==== MATERIAL FOR THIS TASK ====
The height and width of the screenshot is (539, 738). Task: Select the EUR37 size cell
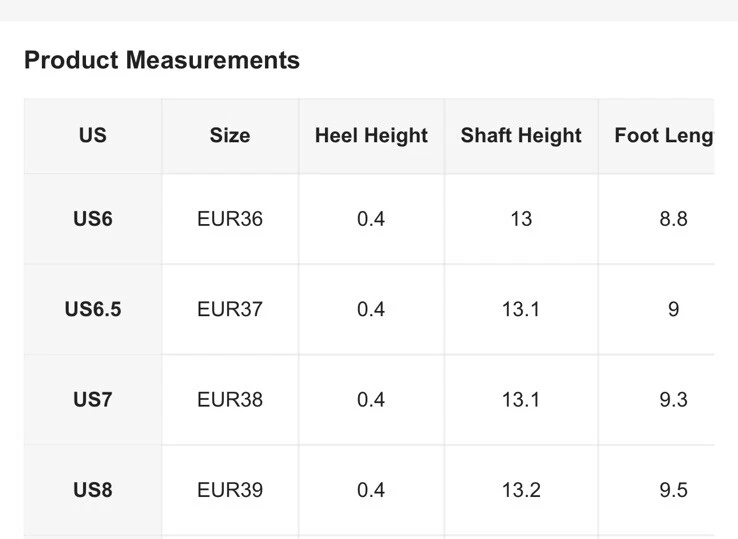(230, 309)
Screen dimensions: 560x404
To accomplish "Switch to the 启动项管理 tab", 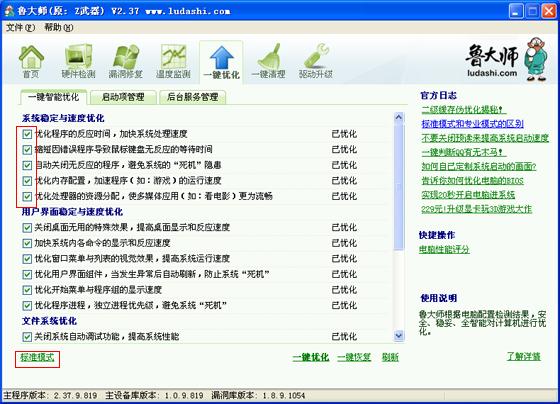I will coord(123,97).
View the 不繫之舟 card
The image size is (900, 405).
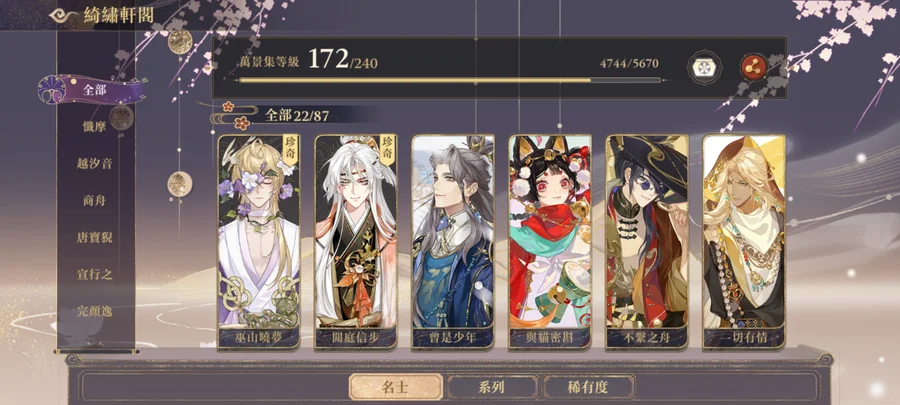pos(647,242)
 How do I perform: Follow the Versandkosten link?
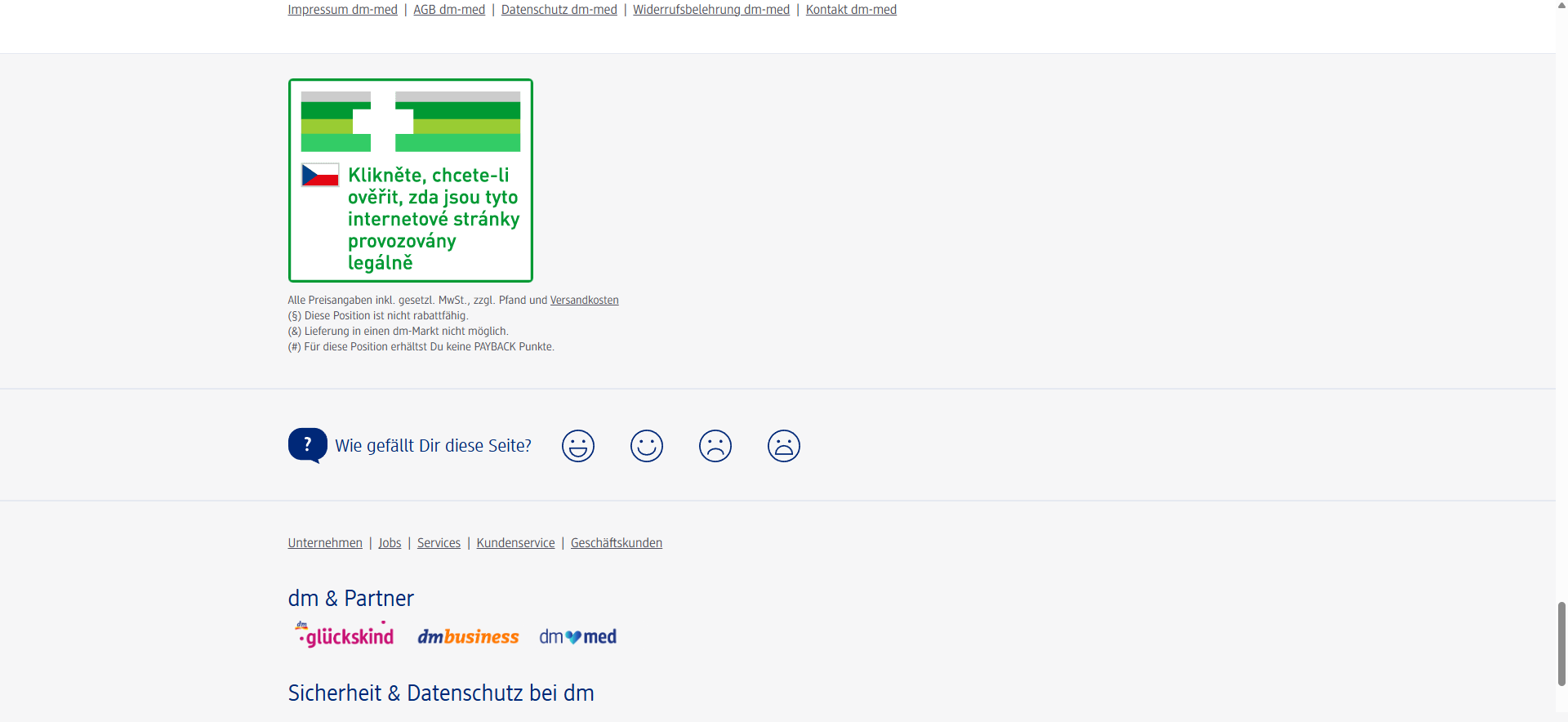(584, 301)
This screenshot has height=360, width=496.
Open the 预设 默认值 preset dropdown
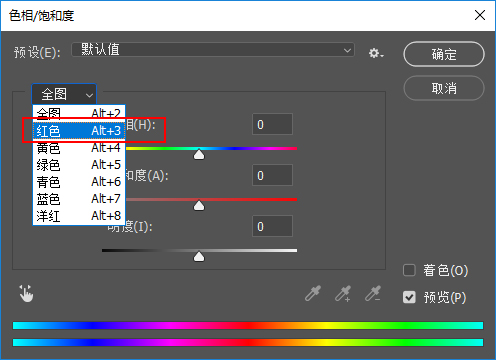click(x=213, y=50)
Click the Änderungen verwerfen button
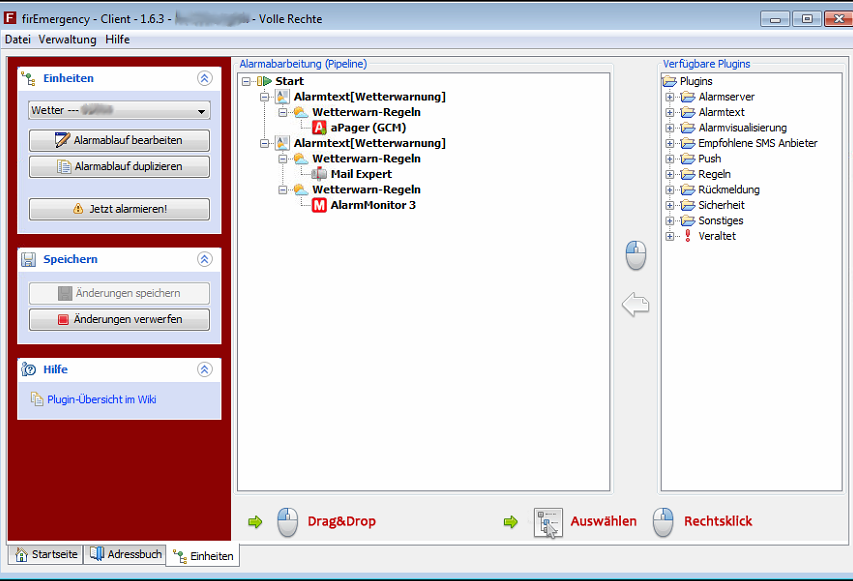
====
Output exactly and only the lines from the line containing "This screenshot has height=360, width=496." to the end of the entries, both included, and omit every picture.

▶ _SOLUTION_
This screenshot has height=360, width=496.
Open the 预设 默认值 preset dropdown
click(x=213, y=50)
Click the Änderungen verwerfen button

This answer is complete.